Newark Superintendent Cami Anderson has proposed the end of neighborhood schools.

All district schools and charter schools will be part of a pool. Or something.

Reformers don’t like neighborhood schools. They like a free market where everyone chooses and no one has any loyalties.

Michigan has abolished district lines and schools advertise for students. They waste money on radio and TV ads, trying to poach students from each other.

This is the business approach. Typically, what happens is that students apply, but schools choose.

Karran Harper Royal, a parent in New Orleans, said this about the Newark plan:

“No assigned neighborhood school can be restated as no guaranteed right to the school closest to your home if that is indeed your choice. Parents should push back on this plan to ensure that they retain the right of first refusal to the school nearest their home. This is not a positive innovative practice, it is a way to segregate children by ability, income and parental motivation. Despite the claims in the article, this is not successfully implemented in New Orleans. The children with the highest needs now face chronic instability in their school placement.”

About 40,000 children attend public schools in Newark. About 12,000 are in charters. Charters are clearly favored.
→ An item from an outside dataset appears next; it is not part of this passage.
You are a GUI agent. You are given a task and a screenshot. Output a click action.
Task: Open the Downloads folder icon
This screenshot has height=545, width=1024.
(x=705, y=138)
Parents get that. “Reform” means get rid of public education.

An interesting comment at the end of the article:

“Anderson also said she hopes the district and charter schools can pool their resources and work together to renovate aging district-owned facilities with financing only charter schools can currently access.”

Wait a minute: “financing only charter schools can obtain.” Why are charters co-located in public schools if they have easy access to facilities financing? Why are district-owned facilities “aging”? Couldn’t some of Mark Zuckerberg’s $100 million fixed up the schools?

And by the way, how will it improve education if neighborhood schools are wiped out?